- [Request] How many lines in the items below contain the string "agent"? Reply with the number alone.

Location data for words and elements
——

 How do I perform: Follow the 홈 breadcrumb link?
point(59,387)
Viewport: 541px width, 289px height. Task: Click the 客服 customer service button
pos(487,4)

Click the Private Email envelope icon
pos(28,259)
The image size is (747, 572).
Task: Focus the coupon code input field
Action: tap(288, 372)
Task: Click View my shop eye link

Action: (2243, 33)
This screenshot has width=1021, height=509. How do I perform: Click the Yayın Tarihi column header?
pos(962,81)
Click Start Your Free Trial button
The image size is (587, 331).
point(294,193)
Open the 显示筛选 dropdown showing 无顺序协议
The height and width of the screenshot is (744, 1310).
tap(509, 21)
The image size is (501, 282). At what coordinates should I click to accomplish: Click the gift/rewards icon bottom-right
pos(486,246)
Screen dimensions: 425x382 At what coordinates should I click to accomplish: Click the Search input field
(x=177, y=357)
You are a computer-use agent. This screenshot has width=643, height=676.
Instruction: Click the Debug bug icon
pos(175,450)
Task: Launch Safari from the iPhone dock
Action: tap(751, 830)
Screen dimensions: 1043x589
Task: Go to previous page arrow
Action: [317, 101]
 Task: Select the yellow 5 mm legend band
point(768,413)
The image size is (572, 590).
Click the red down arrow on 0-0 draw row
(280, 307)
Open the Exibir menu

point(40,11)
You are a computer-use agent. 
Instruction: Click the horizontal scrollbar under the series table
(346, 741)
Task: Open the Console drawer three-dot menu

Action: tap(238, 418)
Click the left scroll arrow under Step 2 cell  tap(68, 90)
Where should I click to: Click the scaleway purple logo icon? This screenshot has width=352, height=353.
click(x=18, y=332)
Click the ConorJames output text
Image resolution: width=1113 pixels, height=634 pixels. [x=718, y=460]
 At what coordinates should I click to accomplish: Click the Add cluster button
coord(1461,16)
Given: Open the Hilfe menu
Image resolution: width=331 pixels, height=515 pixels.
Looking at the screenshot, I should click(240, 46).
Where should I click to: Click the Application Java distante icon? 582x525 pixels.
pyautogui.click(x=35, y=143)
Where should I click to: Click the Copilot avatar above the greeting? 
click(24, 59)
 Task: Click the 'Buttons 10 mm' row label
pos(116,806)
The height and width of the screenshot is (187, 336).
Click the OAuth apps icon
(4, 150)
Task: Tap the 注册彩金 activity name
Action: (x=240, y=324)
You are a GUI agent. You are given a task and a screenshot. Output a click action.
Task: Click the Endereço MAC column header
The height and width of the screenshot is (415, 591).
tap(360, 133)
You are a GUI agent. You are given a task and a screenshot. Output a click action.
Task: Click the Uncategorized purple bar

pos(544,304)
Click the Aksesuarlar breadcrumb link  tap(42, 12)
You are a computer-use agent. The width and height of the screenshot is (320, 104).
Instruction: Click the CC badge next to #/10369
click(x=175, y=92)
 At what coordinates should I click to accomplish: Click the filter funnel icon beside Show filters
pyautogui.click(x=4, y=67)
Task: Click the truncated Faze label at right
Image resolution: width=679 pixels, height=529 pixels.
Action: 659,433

——

- [Correct response] 5